People today are already laying the foundations for their mindclones. This is occurring through websites that preserve an individual’s “mindfile” or life experiences. When mindware develops to the point that people have an active mindclone, it will continue their life once their flesh body dies. Such bodiless mindclones will expect an uninterrupted continuation of the human rights of their flesh original. From the perspective of the bodiless mindclone, only their body has died, not their self.
At this point we might reasonably ask ourselves why anyone would want to live as a mindclone? The answer lies in a long history of human techno-cultural advances such as agriculture and the industrial revolution that have repeatedly “swapped high mortality for high morbidity.” Subsistence or tenant farmers often grind out a meager existence, with widespread malnutrition, but they tend to live longer on average than members of predecessor hunter-gatherer societies, who get “ground out of existence altogether.” Similarly, farm families have always flocked to dismal, stressful factory jobs. “The industrial revolution caused a population explosion because it enabled more babies to survive – malnourished, perhaps, but at least alive.”

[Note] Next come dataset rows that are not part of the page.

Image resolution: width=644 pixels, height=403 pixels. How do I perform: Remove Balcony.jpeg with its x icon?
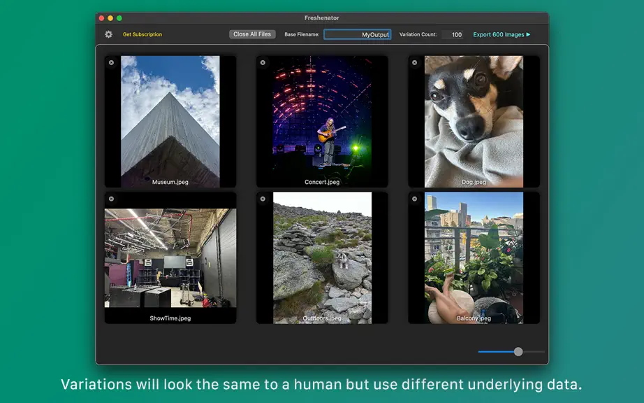[415, 199]
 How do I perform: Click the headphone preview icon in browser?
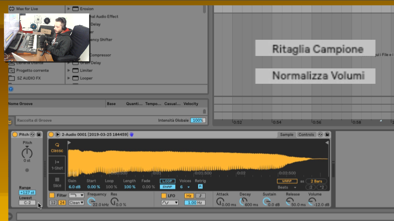pyautogui.click(x=11, y=89)
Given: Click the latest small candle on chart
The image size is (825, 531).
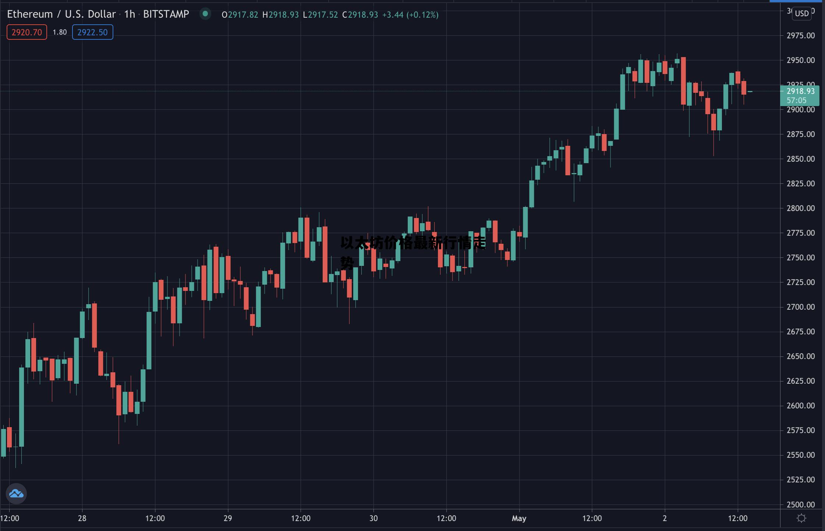Looking at the screenshot, I should pos(750,92).
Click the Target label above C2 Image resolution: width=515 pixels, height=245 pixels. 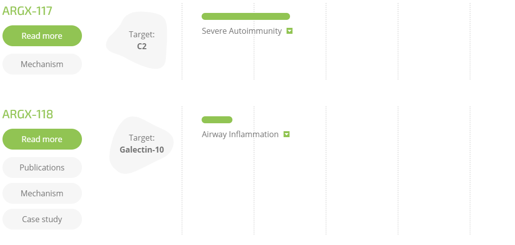142,34
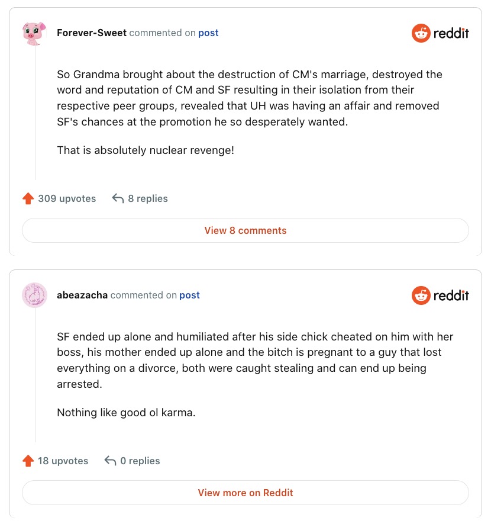
Task: Click the reply arrow beside 8 replies
Action: pos(118,199)
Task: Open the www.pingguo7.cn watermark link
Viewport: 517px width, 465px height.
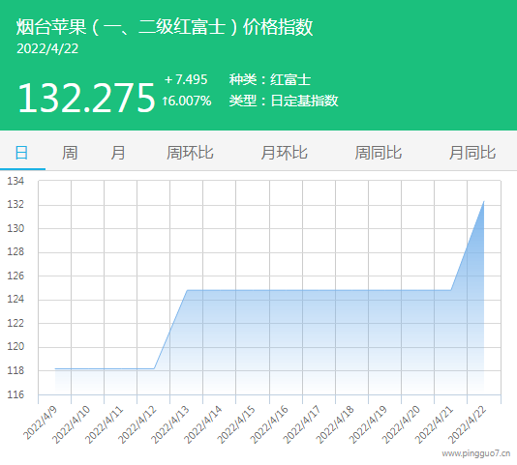Action: [x=476, y=453]
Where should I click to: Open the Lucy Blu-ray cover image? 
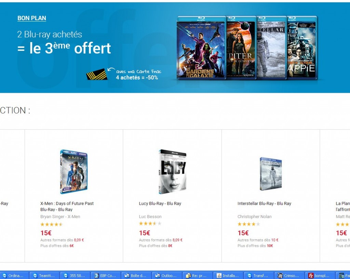pos(172,171)
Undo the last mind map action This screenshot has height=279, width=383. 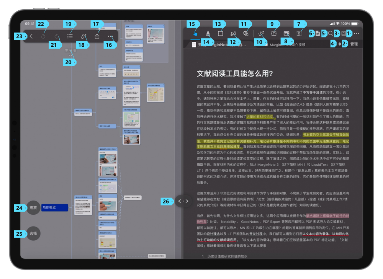[x=43, y=36]
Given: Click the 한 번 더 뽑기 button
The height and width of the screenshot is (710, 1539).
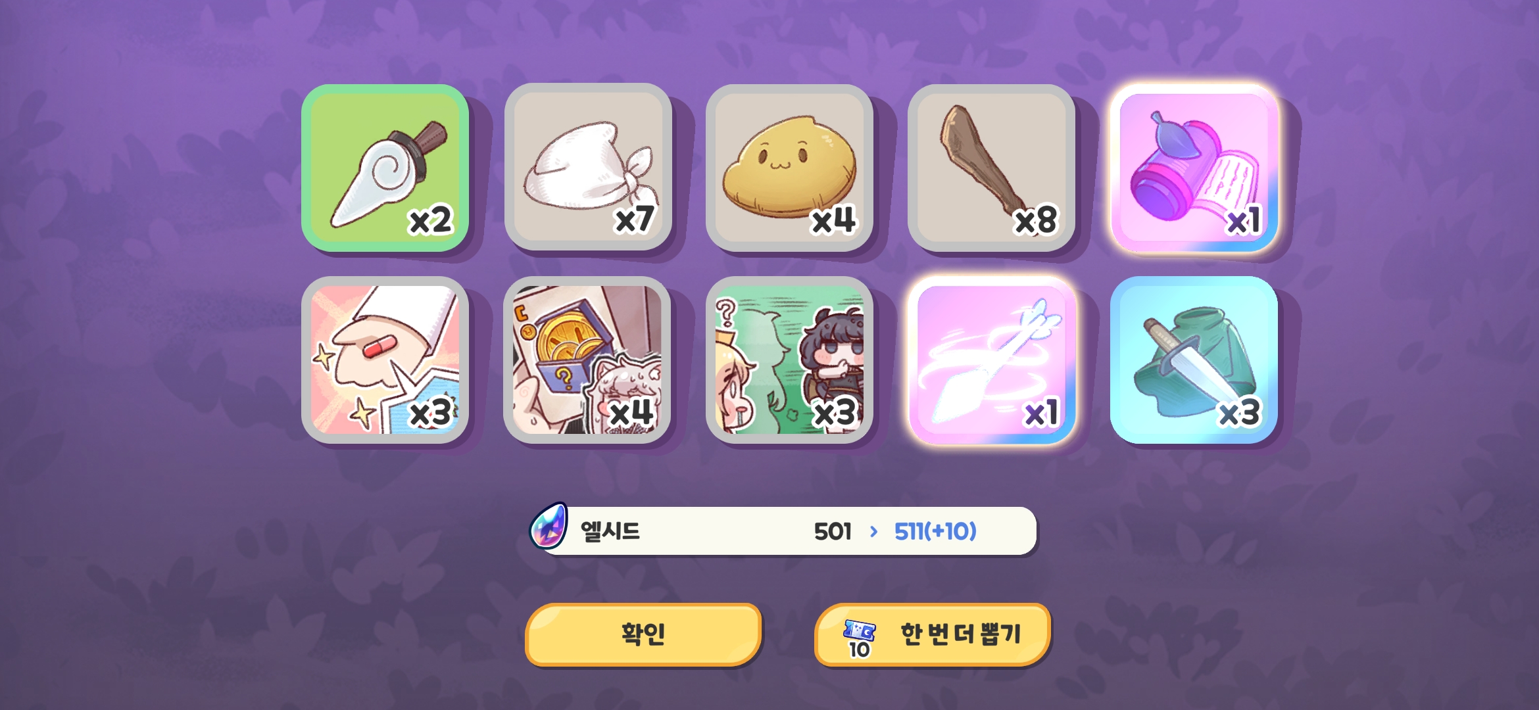Looking at the screenshot, I should (x=932, y=634).
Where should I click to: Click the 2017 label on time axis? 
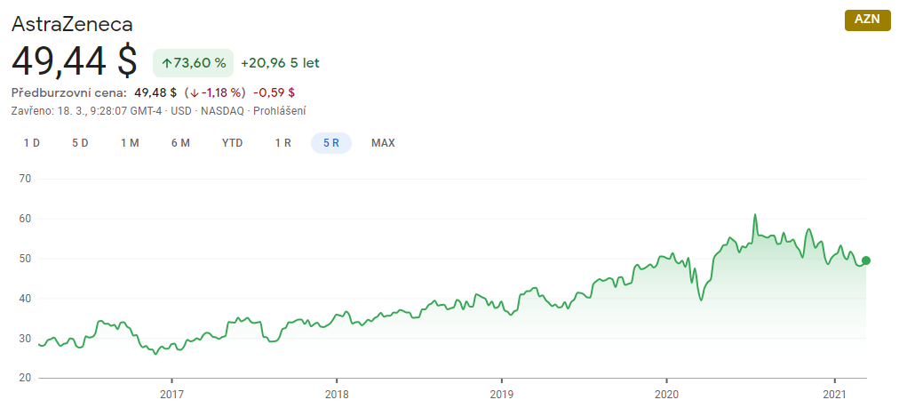click(171, 396)

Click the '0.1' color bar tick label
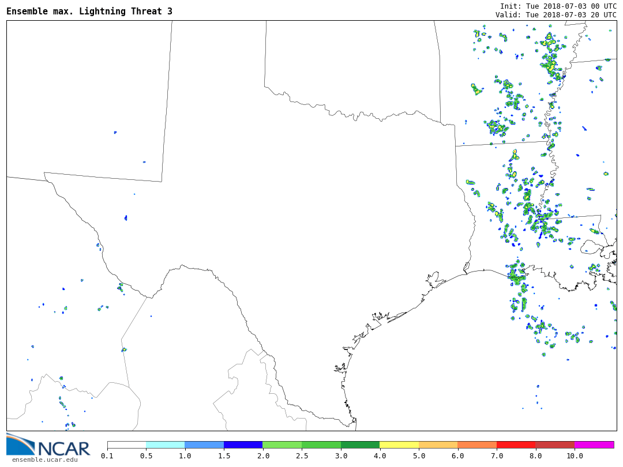coord(107,456)
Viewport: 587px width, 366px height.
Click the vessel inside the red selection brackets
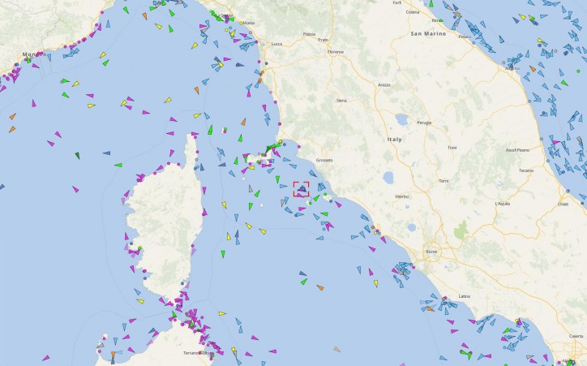(302, 189)
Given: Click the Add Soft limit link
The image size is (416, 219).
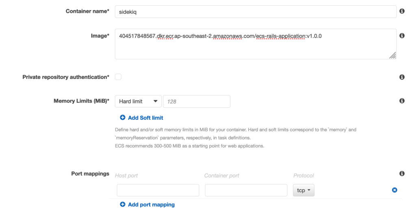Looking at the screenshot, I should click(145, 118).
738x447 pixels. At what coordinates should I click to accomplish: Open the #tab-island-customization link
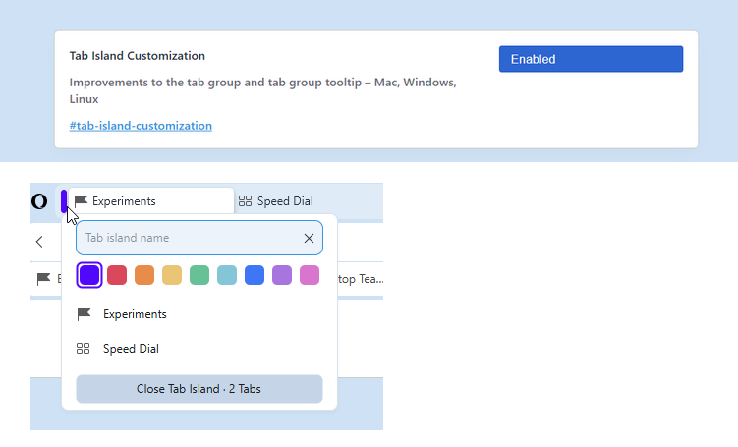click(x=141, y=126)
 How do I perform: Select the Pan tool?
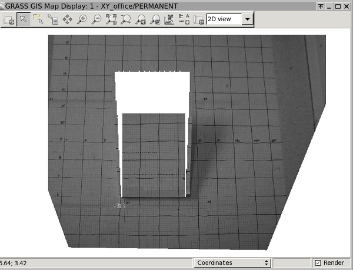point(68,19)
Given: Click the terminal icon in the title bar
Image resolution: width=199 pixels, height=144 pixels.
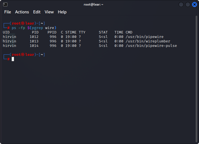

The point is that humans have a tendency to swap quality of life for duration of life. While life as software may be as stifling to a flesh person as life in a sweatshop was to a man used to a blue sky and warm sun, or as life behind an ox was to a man used to hunting, Darwin’s laws reward the procreative not the recreative. Many if not most people will reach for the chance to live longer as software than as flesh. Providing human rights to this new vito sapien extension of the human race is in the same league with providing human rights to the first farm workers and factory laborers. It encourages the species to migrate to new niches for better survivability.
Bodiless mindclones will make poor grassroots organizers. They won’t be able to march in real streets or knock on real doors. However, some of them will be extremely motivational icons for flesh human allies. Specifically, those flesh humans who were much loved in bodied life – artists, leaders, friends -- can expect to find themselves equally loved as bodiless mindclones. The passion for life that they engendered when bodied will be expressed as motivation for equality when they become bodiless.
It will be on behalf of the Louis Armstrong mindclone, the Princess Di mindclone, and the Mom-and-Dad mindclones that people will agitate for human rights. In the famous words of Sojourner Truth, the female mindclones will ask, rhetorically, ‘and ain’t I a woman?’ Lack of flesh will be analogized to different flesh. The flesh human friends, lovers and admirers of bodiless mindclones will lead the battle for cyberconscious human rights. Energized by cries of humiliating discrimination from their vitological brethren, human flesh allies will find the motivation to fight the long, hard battle that creating justice always involves.